What are the typical cost categories an Intermediary customer incurs with our product?

Answer:

There are four of these:
Obtain, Sell, Guarantee and Return (abbreviated as OSGR).

Test #2:

What are the typical cost categories a Final customer incurs with our product or service?

Answer:

There are four of these:
Acquire, Use, Maintain and Dispose (abbreviated as AUMD).

Test #3:

What are the objectives of a product and service improvement program?

Answer:

There are three objectives. First, avoid elimination from our current Core customer relationships; second, attract more Core customer volume by doing something unique; and, third, offer an uncopiable benefit.

Test #4:

What does the term "net value to the customer" mean when referring to innovation?

Answer:

An innovation has net value to the customer when the innovation reduces the customer's cost system (Obtain, Sell, Guarantee, Return or Acquire, Use, Maintain and Dispose) after any price change that the innovation requires of the customer.

Test #5:

How do we Add Knowledge to the customer?

Answer:

There are three basic opportunities to add knowledge to your customer and, thereby, improve your product and service package. First, you can help customers recognize and recall the name of the company and its product. Second, you can help the customers understand the unique benefits of your product compared to others. And third, you can explain how the product can or should operate ideally in the customer's cost system.

Test #6:

How do we Reduce Resources the customer uses with the product?

Answer:

We can improve the product and service package by reducing the resources that the customer requires to use the product. The first, and most obvious, resource to reduce is money. Here we reduce the money the customer uses with the product, including customer spending both on the product itself, as well as on other products and services used with our product. Second, we reduce the energy the customer uses with the product.
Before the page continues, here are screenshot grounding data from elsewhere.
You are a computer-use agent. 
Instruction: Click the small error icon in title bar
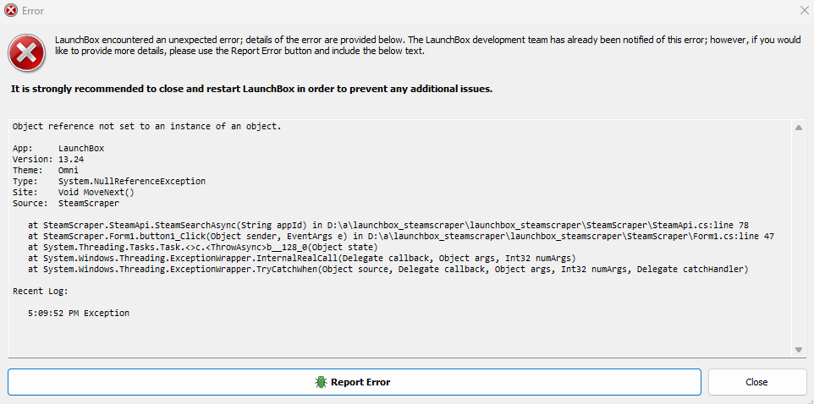(x=11, y=11)

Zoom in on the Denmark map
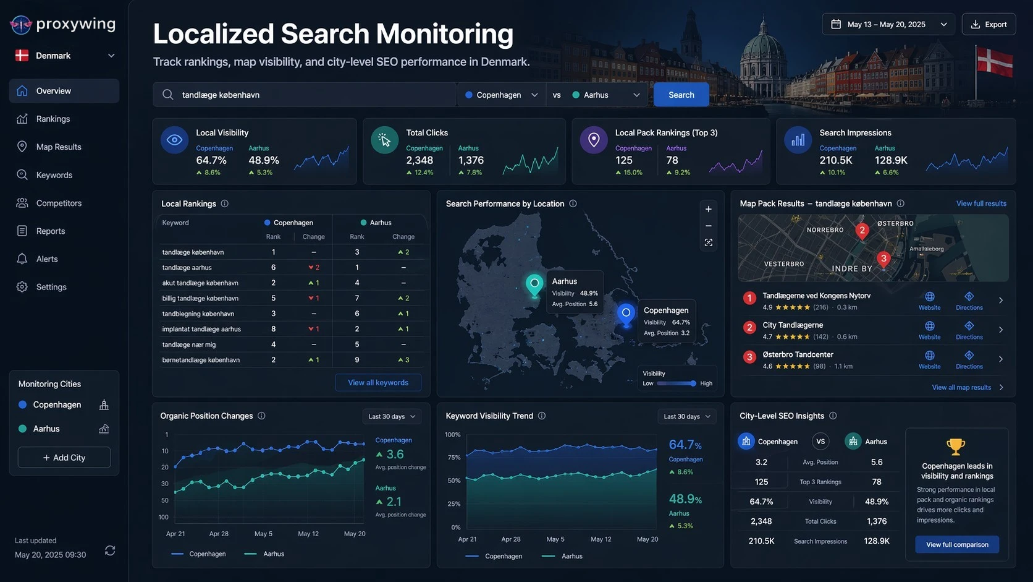(709, 209)
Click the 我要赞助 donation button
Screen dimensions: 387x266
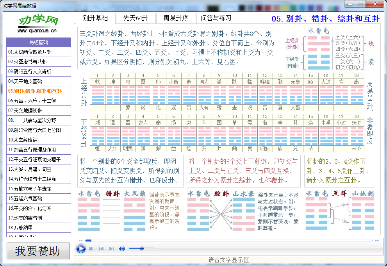pos(38,252)
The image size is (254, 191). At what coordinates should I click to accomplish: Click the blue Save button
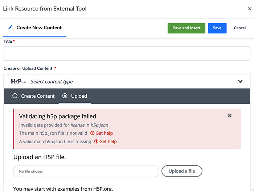pos(217,28)
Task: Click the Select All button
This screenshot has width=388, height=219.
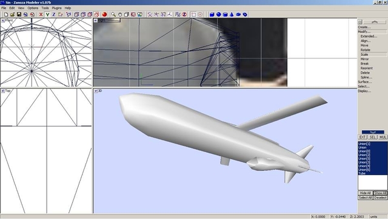Action: [x=365, y=198]
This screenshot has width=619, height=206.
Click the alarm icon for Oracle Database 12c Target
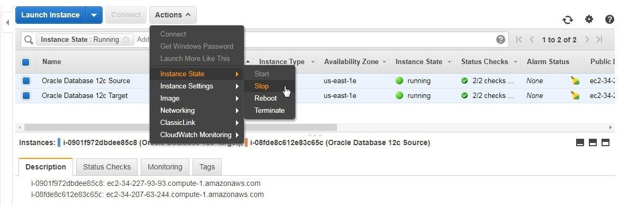(x=575, y=95)
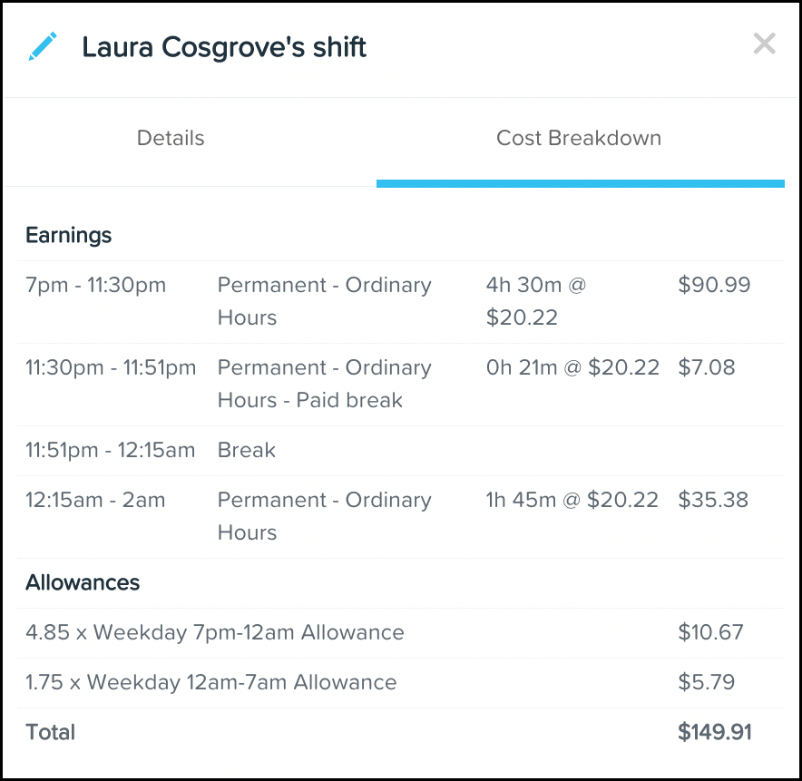Dismiss the dialog using the X icon
This screenshot has width=802, height=781.
click(764, 44)
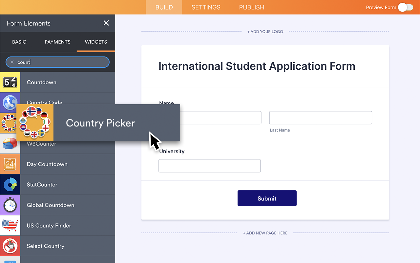Image resolution: width=420 pixels, height=263 pixels.
Task: Select the Global Countdown stopwatch icon
Action: pos(10,205)
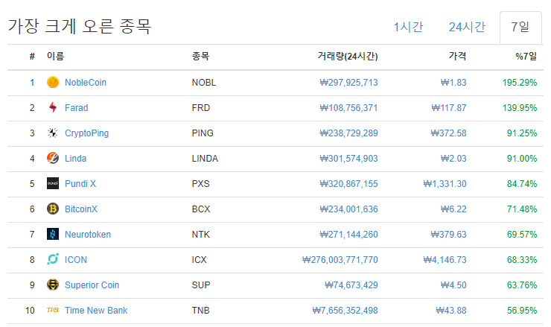This screenshot has height=327, width=551.
Task: Click the BitcoinX logo icon
Action: point(53,209)
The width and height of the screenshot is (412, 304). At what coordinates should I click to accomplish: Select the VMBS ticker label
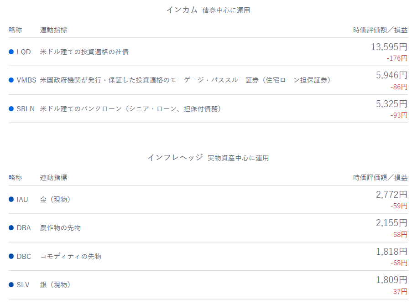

Energy is a short form of description for 1) the effort that the customer must use with the product, that is, the physical constraints that the customer must overcome and 2) the health, or the toll on the health that the product takes on the customer. Finally, we can reduce the time the customer must spend in setting up, using or disposing of the product.

Test #7:

How do we improve the customer's experience with the product?

Answer:

We can improve our product and service package by enhancing the experience the customer has with our product. This includes such improvements as adding a new appeal to one or several of the senses, or we might associate the company or the product with an image to increase the customer's pleasure in using our product. A third way to improve experience is to increase the customer's sense of security with the product. And, finally, we might improve the experience by entertaining the customer while the customer waits for, or uses, our product.

Test #8:

How do we know the customer will find a product or service innovation attractive?

Answer:

The product or service innovation will usually be attractive if it reduces a specific customer cost by more than 25% in excess of the additional price, if any, we charge the customer for the innovation.